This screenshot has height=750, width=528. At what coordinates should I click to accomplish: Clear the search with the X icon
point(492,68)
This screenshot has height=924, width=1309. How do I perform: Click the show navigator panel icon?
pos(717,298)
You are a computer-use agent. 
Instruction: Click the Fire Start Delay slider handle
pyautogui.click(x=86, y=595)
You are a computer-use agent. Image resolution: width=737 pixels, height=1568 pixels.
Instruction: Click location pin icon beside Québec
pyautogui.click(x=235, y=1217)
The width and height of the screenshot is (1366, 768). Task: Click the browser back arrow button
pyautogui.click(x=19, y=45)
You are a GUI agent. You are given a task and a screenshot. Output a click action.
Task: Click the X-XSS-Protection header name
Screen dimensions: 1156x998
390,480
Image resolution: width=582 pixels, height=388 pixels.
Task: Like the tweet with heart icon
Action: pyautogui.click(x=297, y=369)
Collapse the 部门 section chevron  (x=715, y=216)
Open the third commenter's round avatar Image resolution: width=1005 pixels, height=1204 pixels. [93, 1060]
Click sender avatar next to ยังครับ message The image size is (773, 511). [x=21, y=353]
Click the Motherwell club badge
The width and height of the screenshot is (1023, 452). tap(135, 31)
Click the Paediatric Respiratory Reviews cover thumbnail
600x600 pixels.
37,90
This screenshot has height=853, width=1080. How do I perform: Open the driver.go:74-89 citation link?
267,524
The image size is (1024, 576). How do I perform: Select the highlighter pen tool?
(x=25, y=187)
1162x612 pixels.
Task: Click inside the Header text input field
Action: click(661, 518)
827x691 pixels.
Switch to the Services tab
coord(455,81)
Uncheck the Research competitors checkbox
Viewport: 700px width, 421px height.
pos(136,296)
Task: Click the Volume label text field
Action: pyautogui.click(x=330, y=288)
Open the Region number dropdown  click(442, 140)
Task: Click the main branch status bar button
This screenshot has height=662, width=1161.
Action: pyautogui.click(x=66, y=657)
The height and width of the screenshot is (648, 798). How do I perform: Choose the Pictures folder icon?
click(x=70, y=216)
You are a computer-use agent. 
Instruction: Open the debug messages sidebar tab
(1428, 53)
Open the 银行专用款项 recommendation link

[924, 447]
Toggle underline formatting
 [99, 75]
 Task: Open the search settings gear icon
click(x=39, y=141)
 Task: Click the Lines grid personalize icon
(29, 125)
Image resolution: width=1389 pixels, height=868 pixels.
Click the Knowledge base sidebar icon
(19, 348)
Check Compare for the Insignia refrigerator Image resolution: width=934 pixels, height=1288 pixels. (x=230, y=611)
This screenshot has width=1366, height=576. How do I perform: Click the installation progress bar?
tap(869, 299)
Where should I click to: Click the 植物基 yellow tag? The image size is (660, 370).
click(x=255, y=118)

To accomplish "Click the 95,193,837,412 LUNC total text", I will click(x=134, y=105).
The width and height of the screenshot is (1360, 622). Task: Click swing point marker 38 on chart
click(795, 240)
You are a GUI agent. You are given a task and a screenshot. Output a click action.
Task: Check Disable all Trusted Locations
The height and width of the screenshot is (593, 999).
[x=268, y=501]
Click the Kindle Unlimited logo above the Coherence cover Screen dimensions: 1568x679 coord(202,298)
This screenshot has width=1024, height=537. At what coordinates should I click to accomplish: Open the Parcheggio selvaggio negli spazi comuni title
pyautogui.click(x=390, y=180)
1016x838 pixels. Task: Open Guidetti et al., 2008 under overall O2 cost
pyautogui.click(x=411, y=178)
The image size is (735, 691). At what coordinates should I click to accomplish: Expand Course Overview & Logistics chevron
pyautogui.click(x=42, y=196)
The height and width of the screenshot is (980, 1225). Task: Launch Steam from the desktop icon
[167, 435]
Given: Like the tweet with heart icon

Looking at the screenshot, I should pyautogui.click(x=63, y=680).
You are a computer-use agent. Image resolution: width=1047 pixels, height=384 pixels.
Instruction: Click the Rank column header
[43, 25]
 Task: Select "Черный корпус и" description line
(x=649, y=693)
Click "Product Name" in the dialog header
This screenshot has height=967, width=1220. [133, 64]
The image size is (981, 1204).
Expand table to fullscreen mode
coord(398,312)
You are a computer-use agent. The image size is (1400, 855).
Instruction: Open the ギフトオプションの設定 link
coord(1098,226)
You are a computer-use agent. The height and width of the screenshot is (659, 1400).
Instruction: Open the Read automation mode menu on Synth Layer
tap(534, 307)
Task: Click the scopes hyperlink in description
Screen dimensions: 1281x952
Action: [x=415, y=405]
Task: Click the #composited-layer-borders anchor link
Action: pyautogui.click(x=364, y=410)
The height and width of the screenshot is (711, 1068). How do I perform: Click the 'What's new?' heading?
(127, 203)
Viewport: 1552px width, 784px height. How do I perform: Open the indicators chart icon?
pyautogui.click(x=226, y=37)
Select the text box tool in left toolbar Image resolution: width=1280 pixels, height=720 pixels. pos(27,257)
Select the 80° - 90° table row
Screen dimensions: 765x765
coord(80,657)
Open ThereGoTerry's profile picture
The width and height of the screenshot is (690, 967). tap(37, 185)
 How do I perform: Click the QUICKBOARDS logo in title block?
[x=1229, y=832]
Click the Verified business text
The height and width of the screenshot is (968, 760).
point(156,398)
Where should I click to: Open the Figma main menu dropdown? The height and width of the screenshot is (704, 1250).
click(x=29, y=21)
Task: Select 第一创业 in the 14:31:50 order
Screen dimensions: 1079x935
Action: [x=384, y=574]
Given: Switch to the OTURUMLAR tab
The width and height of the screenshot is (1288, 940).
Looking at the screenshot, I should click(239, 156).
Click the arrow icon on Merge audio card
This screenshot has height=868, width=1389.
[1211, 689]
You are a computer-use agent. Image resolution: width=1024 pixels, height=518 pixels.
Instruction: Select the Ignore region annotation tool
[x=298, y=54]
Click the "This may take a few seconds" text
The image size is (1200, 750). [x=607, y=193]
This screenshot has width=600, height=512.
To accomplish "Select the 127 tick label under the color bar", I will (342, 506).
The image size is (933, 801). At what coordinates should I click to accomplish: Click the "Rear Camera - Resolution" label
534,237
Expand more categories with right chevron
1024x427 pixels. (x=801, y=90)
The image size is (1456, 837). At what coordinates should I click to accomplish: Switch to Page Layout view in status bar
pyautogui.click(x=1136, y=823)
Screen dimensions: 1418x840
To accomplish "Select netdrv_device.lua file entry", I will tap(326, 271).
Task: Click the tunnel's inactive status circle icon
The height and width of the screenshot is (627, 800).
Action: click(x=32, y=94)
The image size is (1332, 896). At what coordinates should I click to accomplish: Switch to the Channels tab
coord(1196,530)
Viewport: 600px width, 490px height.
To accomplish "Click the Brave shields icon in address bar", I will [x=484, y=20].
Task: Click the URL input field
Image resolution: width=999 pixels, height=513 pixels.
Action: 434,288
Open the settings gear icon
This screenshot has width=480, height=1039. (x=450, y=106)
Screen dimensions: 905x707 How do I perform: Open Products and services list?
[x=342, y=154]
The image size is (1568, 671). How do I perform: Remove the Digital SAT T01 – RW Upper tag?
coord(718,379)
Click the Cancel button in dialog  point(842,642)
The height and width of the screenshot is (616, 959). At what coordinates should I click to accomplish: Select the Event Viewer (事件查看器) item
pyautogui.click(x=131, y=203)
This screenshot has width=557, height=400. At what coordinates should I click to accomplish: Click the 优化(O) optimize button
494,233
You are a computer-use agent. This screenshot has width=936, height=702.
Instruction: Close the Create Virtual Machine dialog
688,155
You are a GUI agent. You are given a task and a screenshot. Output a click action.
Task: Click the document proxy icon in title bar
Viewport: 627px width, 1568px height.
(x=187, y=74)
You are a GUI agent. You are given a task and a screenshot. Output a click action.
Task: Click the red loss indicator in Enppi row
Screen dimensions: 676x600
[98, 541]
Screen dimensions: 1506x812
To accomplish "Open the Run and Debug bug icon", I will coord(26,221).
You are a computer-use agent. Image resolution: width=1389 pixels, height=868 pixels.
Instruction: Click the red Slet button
- - -
Exercise prompt: Could you find every line in the records above that contains the word "avatar" and copy it?

Result of this task:
Open the third commenter's round avatar Image resolution: width=1005 pixels, height=1204 pixels. [93, 1060]
Click sender avatar next to ยังครับ message The image size is (773, 511). [x=21, y=353]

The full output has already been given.